* Begin SELECTION *

Traffic moves along the Brooklyn-Queens Expressway, August 2, 2018 in New York City. (Drew Angerer/Getty Images)

NEW YORK — Starting Tuesday, hundreds of thousands of New Yorkers are on track to get their driver’s licenses reinstated as a new law takes effect that ends the widespread practice of suspending a person’s license when they can’t afford to pay a traffic fine.

The Driver’s License Suspension Reform Act, sponsored by Sen. Tim Kennedy of Buffalo and Assemblymember Pamela Hunter of Syracuse, was approved by New York legislature last year and signed into law by Gov. Andrew Cuomo.

The new law will also make affordable payment plans available for those who can’t afford their traffic fines, including those who currently have a suspended license due to non-payment of traffic fines.

Under the new payment plans, individuals will only have to pay 2% of their monthly income or $25 a month, whichever is greater, toward their traffic fines.

* End SELECTION *

WORK TO COMPLETE ▸
1. In the news article on New York's driver's license suspension law, how much must a person on the new payment plans pay toward their traffic fines?
2. Which elected officials does the news article on New York's driver's license suspension law name as sponsoring or signing the law? List every one.
3. Can you continue the news article on New York's driver's license suspension law, starting right after its final sentence?

* Begin DATASET EXCERPT *

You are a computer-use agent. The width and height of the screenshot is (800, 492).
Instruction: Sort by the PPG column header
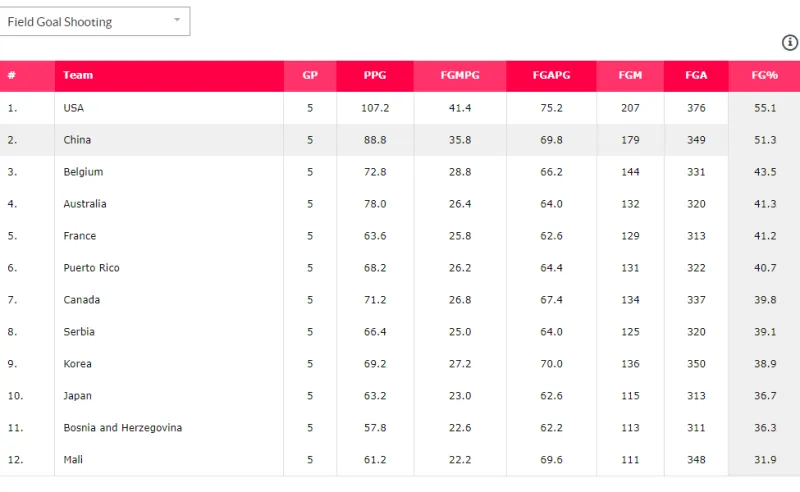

* End DATASET EXCERPT *

ANSWERS PER TASK ▸
1. 2% of their monthly income or $25 a month, whichever is greater.

2. Sen. Tim Kennedy, Assemblymember Pamela Hunter, Gov. Andrew Cuomo

3.
The new option is also extended to those drivers whose licenses were suspended for missing a traffic hearing, often because they could not afford the the fines.

“Suspending a license for failure to pay a fine does nothing but punish low-income families that are disproportionately people of color,” Assemblymember Hunter said in a statement. “An income-based payment plan is fair and ensures everyone has an opportunity to resolve their license issues.”

Between January 2016 and April 2018, New York issued nearly 1.7 million driver’s license suspensions for non-payment of traffic fines and non-appearance at traffic hearings, according to the Fines and Fees Justice Center.